SAMSUNG DIGITAL CAMERA


De Boomkoekoekshommel is een zeldzame koekoekshommel in Vlaanderen. Hij komt verspreid voor, maar steeds in lage aantallen.

Het vrouwtje heeft een smalle gele kraag op het borststuk. Het achterlijf is zwart met een witte achterlijfspunt, met vaak nog enkele oranje haren. Het vrouwtje heeft donkere vleugels. De antenneschacht is ruig behaard. Het vrouwtje meet tot 22 mm.

Het mannetje heeft een smalle gele kraag op het borststuk. Het achterlijf is zwart met een witte achterlijfspunt, met vaak nog enkele oranje haren. Het mannetje kan een smalle gele band hebben aan de basis van het achterlijf, maar dan beperkt tot de eerste tergiet. De antenneschacht is ruig behaard. Het mannetje meet tot 15 mm.
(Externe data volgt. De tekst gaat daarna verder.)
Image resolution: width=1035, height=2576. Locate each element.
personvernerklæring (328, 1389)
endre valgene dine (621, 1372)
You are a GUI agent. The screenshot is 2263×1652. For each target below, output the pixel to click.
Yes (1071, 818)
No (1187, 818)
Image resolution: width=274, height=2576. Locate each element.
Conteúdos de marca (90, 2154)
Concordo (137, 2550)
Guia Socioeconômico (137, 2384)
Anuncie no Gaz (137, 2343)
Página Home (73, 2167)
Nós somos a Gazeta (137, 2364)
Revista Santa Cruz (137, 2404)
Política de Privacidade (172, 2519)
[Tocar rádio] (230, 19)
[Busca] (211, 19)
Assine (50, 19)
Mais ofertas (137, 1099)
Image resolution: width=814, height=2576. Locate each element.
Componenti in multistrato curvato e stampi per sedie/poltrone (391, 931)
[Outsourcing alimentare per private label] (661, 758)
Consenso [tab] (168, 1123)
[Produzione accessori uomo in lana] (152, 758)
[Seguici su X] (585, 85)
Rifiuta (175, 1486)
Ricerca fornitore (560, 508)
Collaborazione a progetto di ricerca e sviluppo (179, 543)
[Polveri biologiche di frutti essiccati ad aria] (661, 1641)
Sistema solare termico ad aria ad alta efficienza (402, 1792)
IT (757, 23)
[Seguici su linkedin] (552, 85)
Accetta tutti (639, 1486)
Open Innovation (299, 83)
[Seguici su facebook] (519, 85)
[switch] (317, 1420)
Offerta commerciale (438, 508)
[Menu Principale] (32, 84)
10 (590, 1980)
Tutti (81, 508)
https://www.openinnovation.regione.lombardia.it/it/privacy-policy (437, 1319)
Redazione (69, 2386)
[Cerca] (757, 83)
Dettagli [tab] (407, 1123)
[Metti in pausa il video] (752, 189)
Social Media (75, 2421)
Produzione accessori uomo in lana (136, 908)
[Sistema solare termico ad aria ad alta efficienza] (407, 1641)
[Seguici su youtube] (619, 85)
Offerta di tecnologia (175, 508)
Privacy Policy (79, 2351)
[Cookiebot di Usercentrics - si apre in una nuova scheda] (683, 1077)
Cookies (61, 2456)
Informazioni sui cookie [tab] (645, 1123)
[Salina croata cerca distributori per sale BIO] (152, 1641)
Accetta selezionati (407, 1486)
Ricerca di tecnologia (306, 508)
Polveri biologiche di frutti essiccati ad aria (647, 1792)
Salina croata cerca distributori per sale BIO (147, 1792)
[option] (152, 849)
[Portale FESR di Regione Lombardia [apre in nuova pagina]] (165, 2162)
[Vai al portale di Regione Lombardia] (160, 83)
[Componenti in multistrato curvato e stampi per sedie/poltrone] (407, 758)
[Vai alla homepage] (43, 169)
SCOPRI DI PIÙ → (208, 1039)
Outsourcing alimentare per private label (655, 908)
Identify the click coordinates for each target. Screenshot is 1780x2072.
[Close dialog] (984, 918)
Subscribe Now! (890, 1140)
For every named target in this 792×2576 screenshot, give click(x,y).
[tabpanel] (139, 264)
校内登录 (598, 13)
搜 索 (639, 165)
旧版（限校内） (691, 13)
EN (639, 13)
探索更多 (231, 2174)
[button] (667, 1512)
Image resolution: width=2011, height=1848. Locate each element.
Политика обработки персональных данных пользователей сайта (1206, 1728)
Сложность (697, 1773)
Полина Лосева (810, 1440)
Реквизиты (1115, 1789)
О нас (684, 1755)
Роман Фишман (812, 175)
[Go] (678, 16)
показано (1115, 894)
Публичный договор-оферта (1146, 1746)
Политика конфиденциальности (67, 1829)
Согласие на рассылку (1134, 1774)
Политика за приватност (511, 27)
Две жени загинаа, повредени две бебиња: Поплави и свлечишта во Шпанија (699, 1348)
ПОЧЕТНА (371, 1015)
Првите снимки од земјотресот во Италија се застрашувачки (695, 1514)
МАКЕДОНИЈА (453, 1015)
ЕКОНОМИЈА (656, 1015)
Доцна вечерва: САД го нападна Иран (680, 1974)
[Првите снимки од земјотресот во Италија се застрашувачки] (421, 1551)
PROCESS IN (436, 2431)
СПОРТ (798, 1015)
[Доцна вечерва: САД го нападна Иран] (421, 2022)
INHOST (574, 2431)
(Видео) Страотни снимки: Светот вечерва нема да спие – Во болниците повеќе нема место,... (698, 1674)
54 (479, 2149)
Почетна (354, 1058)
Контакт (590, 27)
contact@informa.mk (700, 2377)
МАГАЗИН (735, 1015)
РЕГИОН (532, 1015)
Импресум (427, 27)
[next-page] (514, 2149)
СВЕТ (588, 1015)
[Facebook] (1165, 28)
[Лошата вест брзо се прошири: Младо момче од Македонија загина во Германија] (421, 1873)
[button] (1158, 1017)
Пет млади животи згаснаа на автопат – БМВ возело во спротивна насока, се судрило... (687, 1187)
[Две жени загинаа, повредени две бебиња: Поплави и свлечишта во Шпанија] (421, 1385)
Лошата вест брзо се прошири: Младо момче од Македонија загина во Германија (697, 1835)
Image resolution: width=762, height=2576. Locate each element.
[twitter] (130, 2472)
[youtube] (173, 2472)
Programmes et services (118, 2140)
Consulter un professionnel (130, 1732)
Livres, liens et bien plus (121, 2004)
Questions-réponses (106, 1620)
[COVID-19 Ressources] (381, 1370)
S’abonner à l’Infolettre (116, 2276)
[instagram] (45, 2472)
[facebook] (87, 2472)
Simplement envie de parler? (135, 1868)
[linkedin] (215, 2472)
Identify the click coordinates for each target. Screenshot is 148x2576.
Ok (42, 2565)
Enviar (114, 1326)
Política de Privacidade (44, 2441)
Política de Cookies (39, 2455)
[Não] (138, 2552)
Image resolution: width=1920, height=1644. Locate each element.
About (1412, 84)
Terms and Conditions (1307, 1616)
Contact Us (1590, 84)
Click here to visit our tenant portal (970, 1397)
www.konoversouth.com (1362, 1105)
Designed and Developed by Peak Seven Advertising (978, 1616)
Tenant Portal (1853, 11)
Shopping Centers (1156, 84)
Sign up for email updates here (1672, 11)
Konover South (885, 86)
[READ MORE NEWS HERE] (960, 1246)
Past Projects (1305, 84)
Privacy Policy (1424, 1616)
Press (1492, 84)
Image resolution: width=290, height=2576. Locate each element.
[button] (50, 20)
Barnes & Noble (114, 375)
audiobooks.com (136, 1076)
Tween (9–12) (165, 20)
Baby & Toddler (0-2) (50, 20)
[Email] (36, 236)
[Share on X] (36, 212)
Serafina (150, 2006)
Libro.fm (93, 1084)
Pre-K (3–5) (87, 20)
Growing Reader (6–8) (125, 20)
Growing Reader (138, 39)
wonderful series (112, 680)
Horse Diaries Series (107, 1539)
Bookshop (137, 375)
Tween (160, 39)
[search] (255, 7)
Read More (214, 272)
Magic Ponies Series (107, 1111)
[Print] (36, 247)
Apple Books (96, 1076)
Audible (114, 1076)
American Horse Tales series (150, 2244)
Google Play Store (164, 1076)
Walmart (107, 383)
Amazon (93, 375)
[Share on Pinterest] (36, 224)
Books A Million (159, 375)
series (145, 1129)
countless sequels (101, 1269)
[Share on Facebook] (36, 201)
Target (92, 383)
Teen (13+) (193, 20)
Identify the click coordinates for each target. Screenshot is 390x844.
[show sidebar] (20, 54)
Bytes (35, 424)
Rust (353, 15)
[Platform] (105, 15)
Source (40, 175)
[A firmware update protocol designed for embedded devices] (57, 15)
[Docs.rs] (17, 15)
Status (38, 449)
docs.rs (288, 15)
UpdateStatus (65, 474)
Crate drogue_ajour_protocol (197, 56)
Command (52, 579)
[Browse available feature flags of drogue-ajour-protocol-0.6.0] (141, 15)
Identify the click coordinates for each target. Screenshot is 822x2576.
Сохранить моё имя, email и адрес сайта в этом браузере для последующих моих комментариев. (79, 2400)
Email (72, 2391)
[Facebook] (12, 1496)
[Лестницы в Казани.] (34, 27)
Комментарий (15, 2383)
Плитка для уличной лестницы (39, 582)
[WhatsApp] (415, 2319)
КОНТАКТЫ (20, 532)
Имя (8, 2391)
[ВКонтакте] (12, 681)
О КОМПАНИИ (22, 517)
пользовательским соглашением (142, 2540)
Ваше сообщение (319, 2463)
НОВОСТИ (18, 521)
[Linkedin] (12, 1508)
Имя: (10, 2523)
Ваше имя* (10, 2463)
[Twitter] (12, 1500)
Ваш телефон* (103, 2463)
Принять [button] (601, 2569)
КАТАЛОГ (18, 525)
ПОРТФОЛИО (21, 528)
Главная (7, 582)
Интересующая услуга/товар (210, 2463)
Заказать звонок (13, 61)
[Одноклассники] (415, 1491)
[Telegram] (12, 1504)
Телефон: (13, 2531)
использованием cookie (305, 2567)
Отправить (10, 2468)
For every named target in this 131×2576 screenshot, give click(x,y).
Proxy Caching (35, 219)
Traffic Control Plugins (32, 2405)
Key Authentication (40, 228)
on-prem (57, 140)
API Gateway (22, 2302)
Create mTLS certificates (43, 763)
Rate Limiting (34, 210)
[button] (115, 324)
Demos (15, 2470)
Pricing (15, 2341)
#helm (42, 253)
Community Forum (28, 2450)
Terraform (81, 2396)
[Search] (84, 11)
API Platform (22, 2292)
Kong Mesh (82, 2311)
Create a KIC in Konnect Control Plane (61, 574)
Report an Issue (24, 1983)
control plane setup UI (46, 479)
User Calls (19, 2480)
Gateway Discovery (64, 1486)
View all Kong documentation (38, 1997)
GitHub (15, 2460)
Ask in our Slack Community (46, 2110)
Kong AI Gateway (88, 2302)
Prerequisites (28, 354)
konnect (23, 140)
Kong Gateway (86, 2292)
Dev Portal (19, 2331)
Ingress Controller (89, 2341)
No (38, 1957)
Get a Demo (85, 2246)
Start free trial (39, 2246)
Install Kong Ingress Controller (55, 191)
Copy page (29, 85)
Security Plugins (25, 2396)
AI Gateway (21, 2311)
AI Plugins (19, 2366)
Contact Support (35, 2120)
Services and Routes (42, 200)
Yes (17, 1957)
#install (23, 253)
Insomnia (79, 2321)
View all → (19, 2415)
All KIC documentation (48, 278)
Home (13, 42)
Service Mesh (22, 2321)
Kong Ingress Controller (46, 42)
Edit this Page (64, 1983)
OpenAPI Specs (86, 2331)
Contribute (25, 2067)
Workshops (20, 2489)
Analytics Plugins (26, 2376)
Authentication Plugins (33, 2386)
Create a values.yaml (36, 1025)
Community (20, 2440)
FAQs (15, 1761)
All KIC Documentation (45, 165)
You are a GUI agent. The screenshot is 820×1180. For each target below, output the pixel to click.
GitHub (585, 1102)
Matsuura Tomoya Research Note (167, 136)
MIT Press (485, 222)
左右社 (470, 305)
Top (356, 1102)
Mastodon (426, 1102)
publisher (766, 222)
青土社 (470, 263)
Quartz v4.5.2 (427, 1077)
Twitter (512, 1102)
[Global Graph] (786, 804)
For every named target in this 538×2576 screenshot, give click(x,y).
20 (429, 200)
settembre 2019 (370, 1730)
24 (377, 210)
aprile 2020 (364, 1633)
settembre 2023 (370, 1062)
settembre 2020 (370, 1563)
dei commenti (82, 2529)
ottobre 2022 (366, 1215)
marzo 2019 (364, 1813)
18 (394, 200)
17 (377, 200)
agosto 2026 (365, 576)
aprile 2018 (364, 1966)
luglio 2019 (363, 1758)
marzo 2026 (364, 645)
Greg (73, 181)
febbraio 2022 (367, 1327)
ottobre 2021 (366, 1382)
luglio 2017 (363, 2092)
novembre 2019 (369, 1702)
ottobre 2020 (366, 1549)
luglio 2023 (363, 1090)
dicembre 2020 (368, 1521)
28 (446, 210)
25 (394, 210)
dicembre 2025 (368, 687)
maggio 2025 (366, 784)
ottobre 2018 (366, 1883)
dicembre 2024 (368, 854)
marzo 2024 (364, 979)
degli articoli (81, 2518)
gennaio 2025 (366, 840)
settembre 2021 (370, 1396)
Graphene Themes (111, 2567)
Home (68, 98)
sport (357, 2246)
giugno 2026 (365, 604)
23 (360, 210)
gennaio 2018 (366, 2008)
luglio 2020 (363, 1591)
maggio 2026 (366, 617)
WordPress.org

Deze hommel lijkt sterk op de Vierkleurige Koekoekshommel en wordt waarschijnlijk daarom gemakkelijk over het hoofd gezien.

De hommel vertoont een voorkeur voor dennenbossen met een ondergroei van Blauwe Bosbes. Hij komt ook voor langs bosranden en in mindere mate op ruderale terreinen.

Het is een broedparasitaire bij. Hij werd nog niet in het stedelijke gebied opgemerkt, niettegenstaande de Boomhommel, zijn gastheer, daar wel meer en meer voorkomt. De hommel parasiteert waarschijnlijk ook bij de Veenhommel.

Deze hommel blijkt in het kustgebied niet voor te komen.

Deze soort vliegt in één generatie van midden april tot eind augustus. De vrouwtjes die overwinterd hebben vliegen reeds vanaf midden april. Vanaf half juni verschijnen de jonge vrouwtjes. De mannetjes verschijnen vanaf midden mei.

De bij bezoekt verschillende bloemen. De vrouwtjes worden vaak op Braam, Gewone Paardenbloem en Wilgenroosje gezien, terwijl de mannetjes vooral op distels en andere composieten en Reuzenbalsemien worden gezien.